Friday, October 4, 2013

     Have you ever wondered how people can say that God is sovereign, that is, that God controls and knows everything--every little thing--and that nothing, absolutely nothing occurs without him knowing or allowing it?  It's an exceedingly difficult position to hold.
     Although I long ago decided to accept the idea of God's sovereignty, this does not mean that I do not question it; I probably question it every day.  Every day I bump up against the limits of my knowing, and every day I must remind myself that even though this is the nature of who I am, that there is nonetheless a God who knows everything and who, for reasons known only to him, is working in the world in ways beyond my understanding.
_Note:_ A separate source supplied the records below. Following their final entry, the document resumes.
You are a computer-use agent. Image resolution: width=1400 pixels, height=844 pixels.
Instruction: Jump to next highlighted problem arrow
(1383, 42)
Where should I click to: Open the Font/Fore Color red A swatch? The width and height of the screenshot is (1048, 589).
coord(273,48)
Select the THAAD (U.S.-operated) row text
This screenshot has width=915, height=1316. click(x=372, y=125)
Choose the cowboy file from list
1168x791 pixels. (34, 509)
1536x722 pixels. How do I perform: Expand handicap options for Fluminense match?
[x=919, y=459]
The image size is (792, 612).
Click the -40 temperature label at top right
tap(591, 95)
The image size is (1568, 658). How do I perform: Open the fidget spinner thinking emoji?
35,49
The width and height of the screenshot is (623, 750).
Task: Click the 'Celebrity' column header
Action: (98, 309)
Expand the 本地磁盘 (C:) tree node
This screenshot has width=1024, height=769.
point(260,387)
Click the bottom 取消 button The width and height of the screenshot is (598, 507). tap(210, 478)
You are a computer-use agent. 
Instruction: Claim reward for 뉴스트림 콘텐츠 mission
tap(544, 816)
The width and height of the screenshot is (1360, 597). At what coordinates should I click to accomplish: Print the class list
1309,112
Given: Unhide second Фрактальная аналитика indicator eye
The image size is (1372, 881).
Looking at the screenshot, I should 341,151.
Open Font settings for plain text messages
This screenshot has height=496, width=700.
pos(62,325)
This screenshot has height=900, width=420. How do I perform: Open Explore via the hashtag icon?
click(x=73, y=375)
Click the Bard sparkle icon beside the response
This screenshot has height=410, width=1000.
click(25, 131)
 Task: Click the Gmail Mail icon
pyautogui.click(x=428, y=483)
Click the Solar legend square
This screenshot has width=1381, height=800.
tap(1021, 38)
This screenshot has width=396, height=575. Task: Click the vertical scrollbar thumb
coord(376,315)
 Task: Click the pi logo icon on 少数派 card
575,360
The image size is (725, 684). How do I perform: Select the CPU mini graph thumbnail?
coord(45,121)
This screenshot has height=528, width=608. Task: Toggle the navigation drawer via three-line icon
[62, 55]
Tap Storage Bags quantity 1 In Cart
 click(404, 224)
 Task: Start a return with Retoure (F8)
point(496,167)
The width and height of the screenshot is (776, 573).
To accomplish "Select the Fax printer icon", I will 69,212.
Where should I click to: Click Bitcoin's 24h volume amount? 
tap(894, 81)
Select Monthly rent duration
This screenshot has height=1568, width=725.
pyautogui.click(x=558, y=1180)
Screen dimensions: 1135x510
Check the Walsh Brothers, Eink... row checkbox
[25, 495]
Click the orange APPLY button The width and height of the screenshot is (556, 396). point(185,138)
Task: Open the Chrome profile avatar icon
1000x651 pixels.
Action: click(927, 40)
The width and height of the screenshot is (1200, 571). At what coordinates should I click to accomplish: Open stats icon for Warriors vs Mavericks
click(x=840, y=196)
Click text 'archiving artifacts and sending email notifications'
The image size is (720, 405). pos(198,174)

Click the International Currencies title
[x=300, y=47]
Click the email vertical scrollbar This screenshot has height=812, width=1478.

     But this will never satisfy me altogether.  I read in Romans 11, Isaiah 40, Psalm 33, and other passages about divine sovereignty and, although I agree with them, I still struggle with not knowing why about many, many things.  I always will.  So will, I suspect, many of you as well.  On the other hand, I, and everyone else, too, must decide which is most real and true.  Is the world really nothing more than a set of random happenings into which we are, to use Martin Heidegger's word, "thrown"?  Or does the world really have a point, a point which it cannot, logically, determine in and of itself (how can a box know why it is a box?)?
     If we choose the former, we will spend our lives trying to find a meaning that we will never really find fully.  Yet if we choose the latter, we spend our lives pursuing a God who has given our world its point but who will not share it with us, fully, until we see him face to face.  Either way, we encounter struggle and frustration.  After all, we are only finite.
     Struggle, yes, for you will, but purpose to struggle with what can only be, logically, true.